WORK TO DO » Extract every one of the lines below verbatim, preserving their original order.

Entries showing where items appear:
----------------------------------------

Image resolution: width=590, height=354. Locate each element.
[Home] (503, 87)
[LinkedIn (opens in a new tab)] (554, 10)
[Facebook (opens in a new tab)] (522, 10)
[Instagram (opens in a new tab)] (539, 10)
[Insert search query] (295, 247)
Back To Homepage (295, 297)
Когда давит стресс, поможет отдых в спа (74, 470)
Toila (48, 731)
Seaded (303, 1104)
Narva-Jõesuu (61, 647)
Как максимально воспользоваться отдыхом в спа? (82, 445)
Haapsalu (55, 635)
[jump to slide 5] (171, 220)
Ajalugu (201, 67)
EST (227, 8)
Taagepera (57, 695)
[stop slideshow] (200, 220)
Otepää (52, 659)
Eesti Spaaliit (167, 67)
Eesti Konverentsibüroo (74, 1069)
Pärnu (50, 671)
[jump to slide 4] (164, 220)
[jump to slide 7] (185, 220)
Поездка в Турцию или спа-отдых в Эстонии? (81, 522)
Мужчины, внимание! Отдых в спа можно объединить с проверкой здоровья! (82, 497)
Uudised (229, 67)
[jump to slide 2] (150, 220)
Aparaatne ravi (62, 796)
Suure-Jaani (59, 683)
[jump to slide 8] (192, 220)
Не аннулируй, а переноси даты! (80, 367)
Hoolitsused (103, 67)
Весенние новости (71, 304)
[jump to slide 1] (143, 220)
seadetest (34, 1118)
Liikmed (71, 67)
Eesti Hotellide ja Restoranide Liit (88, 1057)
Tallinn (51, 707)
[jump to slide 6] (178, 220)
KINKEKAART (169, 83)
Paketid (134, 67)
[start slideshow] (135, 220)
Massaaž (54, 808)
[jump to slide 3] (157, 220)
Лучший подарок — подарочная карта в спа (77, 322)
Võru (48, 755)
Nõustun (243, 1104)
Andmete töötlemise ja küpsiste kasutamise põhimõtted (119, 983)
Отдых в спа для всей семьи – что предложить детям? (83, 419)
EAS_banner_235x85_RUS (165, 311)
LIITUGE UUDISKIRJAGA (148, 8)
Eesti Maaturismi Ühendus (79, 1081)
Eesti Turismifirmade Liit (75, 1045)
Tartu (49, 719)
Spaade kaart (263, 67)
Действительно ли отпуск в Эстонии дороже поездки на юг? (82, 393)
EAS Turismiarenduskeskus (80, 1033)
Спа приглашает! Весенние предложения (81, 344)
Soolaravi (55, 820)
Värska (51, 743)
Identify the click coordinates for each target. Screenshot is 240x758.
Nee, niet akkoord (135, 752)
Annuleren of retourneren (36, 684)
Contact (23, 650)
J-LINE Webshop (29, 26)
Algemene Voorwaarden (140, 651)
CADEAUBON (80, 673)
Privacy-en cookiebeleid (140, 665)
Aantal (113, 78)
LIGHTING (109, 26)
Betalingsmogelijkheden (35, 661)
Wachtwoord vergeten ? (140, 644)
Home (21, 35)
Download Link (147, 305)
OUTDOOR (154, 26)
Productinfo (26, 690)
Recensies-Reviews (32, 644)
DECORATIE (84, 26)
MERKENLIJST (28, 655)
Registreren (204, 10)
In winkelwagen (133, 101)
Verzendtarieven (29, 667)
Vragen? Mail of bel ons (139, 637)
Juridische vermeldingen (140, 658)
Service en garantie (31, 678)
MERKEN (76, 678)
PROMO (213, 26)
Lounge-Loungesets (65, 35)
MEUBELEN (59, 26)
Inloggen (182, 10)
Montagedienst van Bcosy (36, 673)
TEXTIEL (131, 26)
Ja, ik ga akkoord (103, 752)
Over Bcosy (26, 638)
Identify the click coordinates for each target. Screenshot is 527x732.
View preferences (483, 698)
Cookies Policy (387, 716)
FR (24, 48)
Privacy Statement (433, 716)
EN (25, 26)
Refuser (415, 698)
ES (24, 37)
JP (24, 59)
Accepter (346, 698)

----------------------------------------

ANSWER »
Image resolution: width=590, height=354. Locate each element.
[Home] (503, 87)
[LinkedIn (opens in a new tab)] (554, 10)
[Facebook (opens in a new tab)] (522, 10)
[Instagram (opens in a new tab)] (539, 10)
[Insert search query] (295, 247)
Back To Homepage (295, 297)
Когда давит стресс, поможет отдых в спа (74, 470)
Toila (48, 731)
Seaded (303, 1104)
Narva-Jõesuu (61, 647)
Как максимально воспользоваться отдыхом в спа? (82, 445)
Haapsalu (55, 635)
[jump to slide 5] (171, 220)
Ajalugu (201, 67)
EST (227, 8)
Taagepera (57, 695)
[stop slideshow] (200, 220)
Otepää (52, 659)
Eesti Spaaliit (167, 67)
Eesti Konverentsibüroo (74, 1069)
Pärnu (50, 671)
[jump to slide 4] (164, 220)
[jump to slide 7] (185, 220)
Поездка в Турцию или спа-отдых в Эстонии? (81, 522)
Мужчины, внимание! Отдых в спа можно объединить с проверкой здоровья! (82, 497)
Uudised (229, 67)
[jump to slide 2] (150, 220)
Aparaatne ravi (62, 796)
Suure-Jaani (59, 683)
[jump to slide 8] (192, 220)
Не аннулируй, а переноси даты! (80, 367)
Hoolitsused (103, 67)
Весенние новости (71, 304)
[jump to slide 1] (143, 220)
seadetest (34, 1118)
Liikmed (71, 67)
Eesti Hotellide ja Restoranide Liit (88, 1057)
Tallinn (51, 707)
[jump to slide 6] (178, 220)
KINKEKAART (169, 83)
Paketid (134, 67)
[start slideshow] (135, 220)
Massaaž (54, 808)
[jump to slide 3] (157, 220)
Лучший подарок — подарочная карта в спа (77, 322)
Võru (48, 755)
Nõustun (243, 1104)
Andmete töötlemise ja küpsiste kasutamise põhimõtted (119, 983)
Отдых в спа для всей семьи – что предложить детям? (83, 419)
EAS_banner_235x85_RUS (165, 311)
LIITUGE UUDISKIRJAGA (148, 8)
Eesti Maaturismi Ühendus (79, 1081)
Eesti Turismifirmade Liit (75, 1045)
Tartu (49, 719)
Spaade kaart (263, 67)
Действительно ли отпуск в Эстонии дороже поездки на юг? (82, 393)
EAS Turismiarenduskeskus (80, 1033)
Спа приглашает! Весенние предложения (81, 344)
Soolaravi (55, 820)
Värska (51, 743)
Identify the click coordinates for each target. Screenshot is 240x758.
Nee, niet akkoord (135, 752)
Annuleren of retourneren (36, 684)
Contact (23, 650)
J-LINE Webshop (29, 26)
Algemene Voorwaarden (140, 651)
CADEAUBON (80, 673)
Privacy-en cookiebeleid (140, 665)
Aantal (113, 78)
LIGHTING (109, 26)
Betalingsmogelijkheden (35, 661)
Wachtwoord vergeten ? (140, 644)
Home (21, 35)
Download Link (147, 305)
OUTDOOR (154, 26)
Productinfo (26, 690)
Recensies-Reviews (32, 644)
DECORATIE (84, 26)
MERKENLIJST (28, 655)
Registreren (204, 10)
In winkelwagen (133, 101)
Verzendtarieven (29, 667)
Vragen? Mail of bel ons (139, 637)
Juridische vermeldingen (140, 658)
Service en garantie (31, 678)
MERKEN (76, 678)
PROMO (213, 26)
Lounge-Loungesets (65, 35)
MEUBELEN (59, 26)
Inloggen (182, 10)
Montagedienst van Bcosy (36, 673)
TEXTIEL (131, 26)
Ja, ik ga akkoord (103, 752)
Over Bcosy (26, 638)
Identify the click coordinates for each target. Screenshot is 527x732.
View preferences (483, 698)
Cookies Policy (387, 716)
FR (24, 48)
Privacy Statement (433, 716)
EN (25, 26)
Refuser (415, 698)
ES (24, 37)
JP (24, 59)
Accepter (346, 698)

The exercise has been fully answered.